Glycosylation is a major post-translational modification of proteins through the sequential actions of glycosyltransferases [11, 12]. Alteration of glycan is known to be associated with carcinogenesis, malignant progression and metastasis [13]. Glycosylation changes have also been implicated in drug resistance of cancer. Multidrug resistance in cancer is mainly caused by high expression of P-glycoprotein [14]. For example, profiling of a cisplatin-resistant ovarian cancer cell line with a lectin array and a gene expression array revealed higher expression of core fucose, poly N-acetyllactosamine, and high mannose structures compared with the parental cells [15]. Furthermore, resistance to paclitaxel and other chemotherapeutic agents are associated with altered glycans in breast cancer [16, 17]. However, there have been no studies focused on the role of glycosylation in endocrine resistance in HR-positive breast cancer cells. Here, we report the presence of glycans recognized by Wisteria floribunda agglutinin (WFA) in tamoxifen (TAM) resistant HR-positive breast cancer cells and surgical specimens from patients who exhibited early recurrence after TAM treatment.
Materials and methods
Establishment of TAM-resistant cells
The human breast cancer cell lines T47D and ZR75-1 were purchased from the American Type Culture Collection. They were cultured in Gibco Dulbecco’s Modified Eagle’s Medium (Thermo Fisher Scientific) with 10% fetal bovine serum and 100 U/mL penicillin/streptomycin in a humidified incubator with 5% CO2 at 37°C.

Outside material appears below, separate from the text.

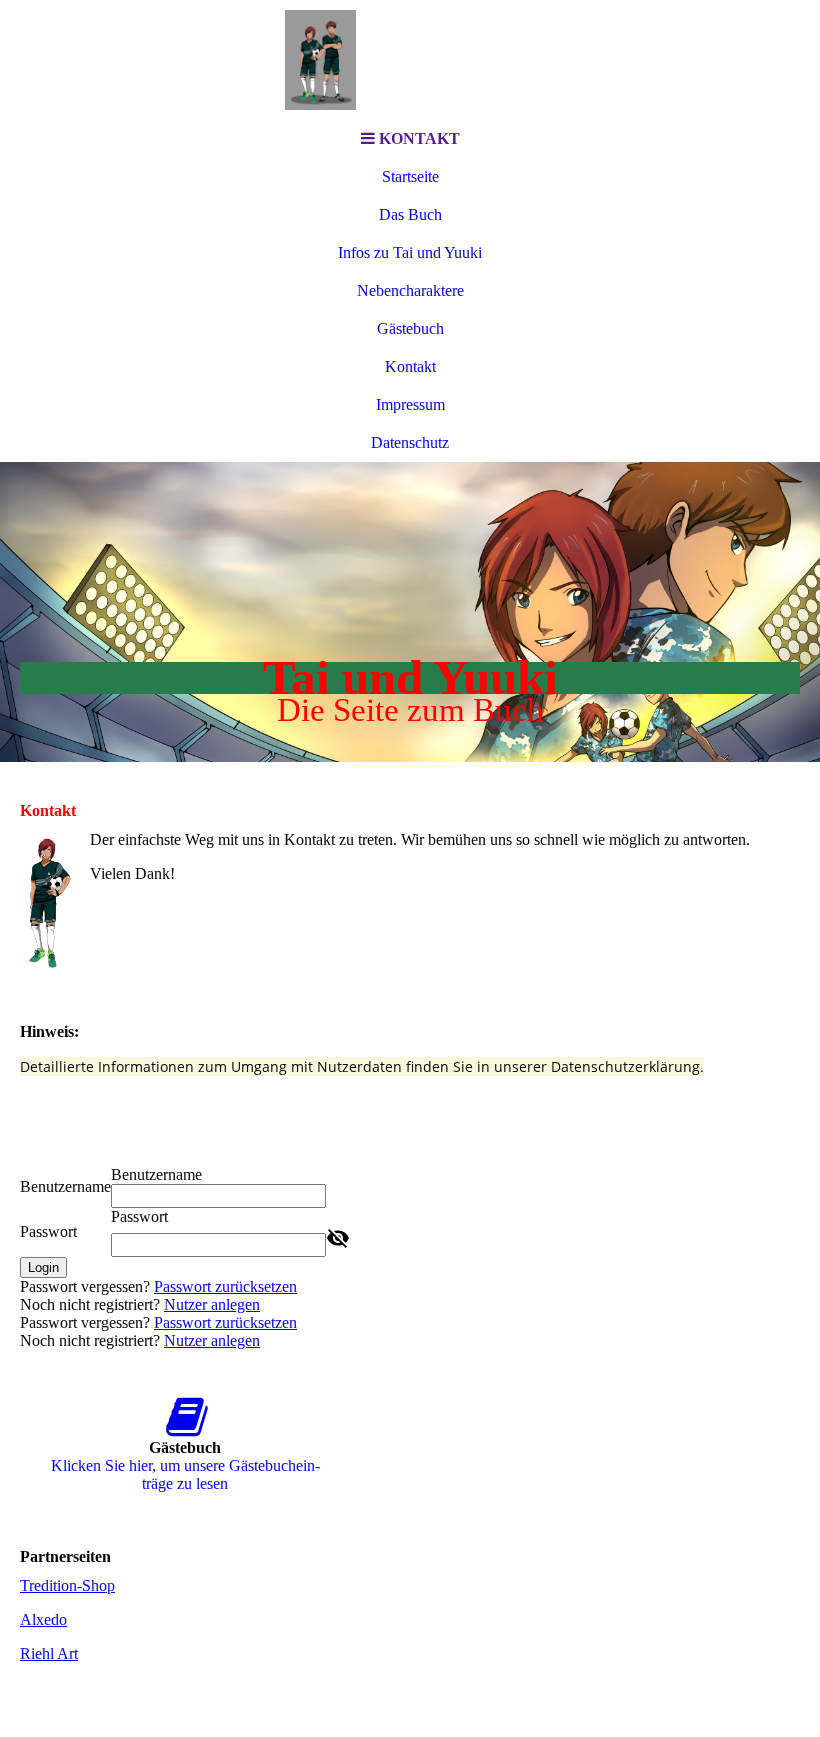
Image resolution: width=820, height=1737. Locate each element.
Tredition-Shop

TAM (4-hydroxytamoxifen, H7904) was purchased from Sigma-Aldrich and TAM-resistant cells (T47D-TAMR and ZR75-1-TAMR) were established by chronic exposure of the drug-sensitive T47D and ZR75-1 cells to stepwise increases in TAM concentrations, until a resistance concentration was achieved. The resistance to TAM in T47D-TAMR and ZR75-1-TAMR cells was confirmed by a Cell Counting Kit-8 (Dojindo Laboratories) which showed a higher viability of both cell types after TAM treatment compared with the sensitive cells (S1 Fig). The LD50 (50% lethal dose) in T47D and T47D-TAMR cells was 4.0 μM and 6.3 μM, respectively, and in ZR75-1 and ZR75-1-TAMR cells was 9.5 μM and 10.4 μM, respectively.
Membrane protein extraction
Pellets containing 1x107 cells were collected and the membrane protein (hydrophobic fraction) was extracted using CelLyticTM MEM Protein Extraction Kit (Sigma Aldrich) according to the manufacturer’s protocol. The protein concentration of the obtained hydrophobic fraction was quantified with a PierceTM BCA assay kit (Thermo Scientific).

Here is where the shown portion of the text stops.